Passage of H3377 would reestablish gold and silver as legal tender in the state and take a step toward that constitutional requirement, ignored for decades in every state. Passing H3378 would remove one of the tax barriers that hinder the use of gold and silver as money.
Passage of both bills would also begin the process of abolishing the Federal Reserve system by attacking it from the bottom up – pulling the rug out from under it by working to make its functions irrelevant at the state and local levels, and setting the stage to undermine the Federal Reserve monopoly by introducing competition into the monetary system.
Constitutional tender expert Professor William Greene said when people in multiple states actually start using gold and silver instead of Federal Reserve Notes, it would effectively nullify the Federal Reserve and end the federal government’s monopoly on money.

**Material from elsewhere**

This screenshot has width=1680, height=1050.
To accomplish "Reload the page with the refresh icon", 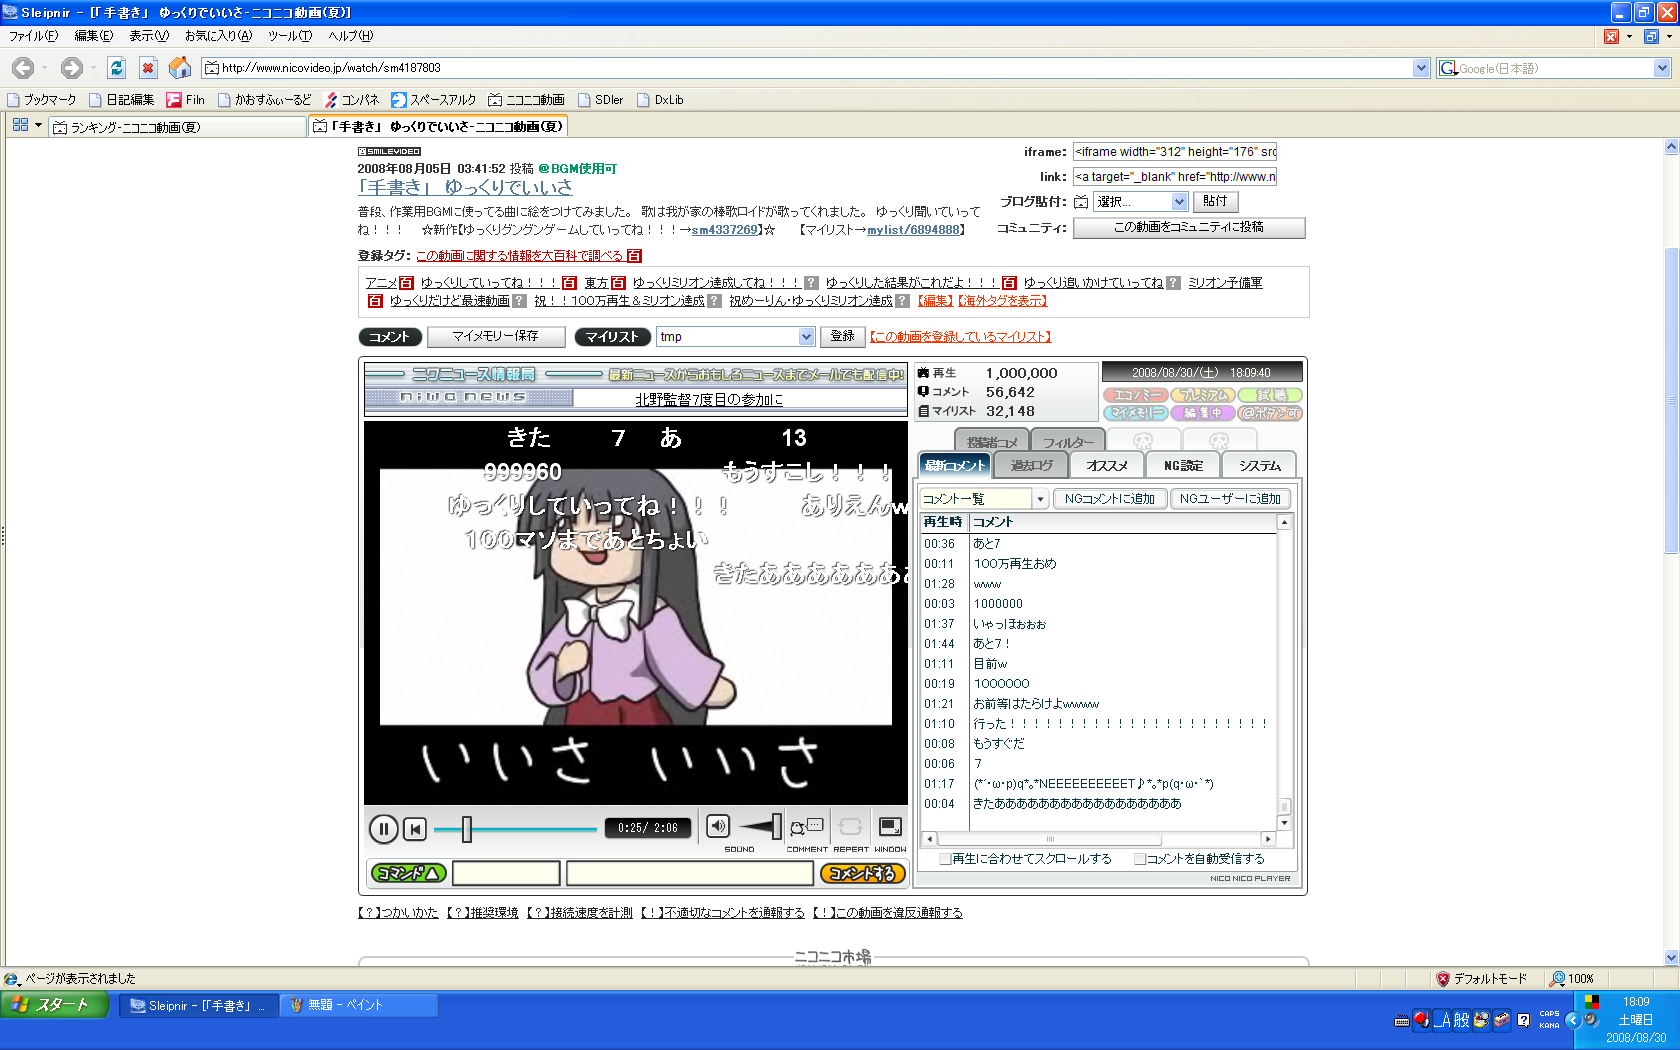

“Over time, as residents of the state use both Federal Reserve notes and silver and gold coins, the fact that the coins hold their value more than Federal Reserve notes do will lead to a “reverse Gresham’s Law” effect, where good money (gold and silver coins) will drive out bad money (Federal Reserve notes). As this happens, a cascade of events can begin to occur, including the flow of real wealth toward the state’s treasury, an influx of banking business from outside of the state – as people in other states carry out their desire to bank with sound money – and an eventual outcry against the use of Federal Reserve notes for any transactions.”
Once things get to that point, Federal Reserve notes would become largely unwanted and irrelevant for ordinary people. Nullifying the Fed on a state by state level is what will get us there.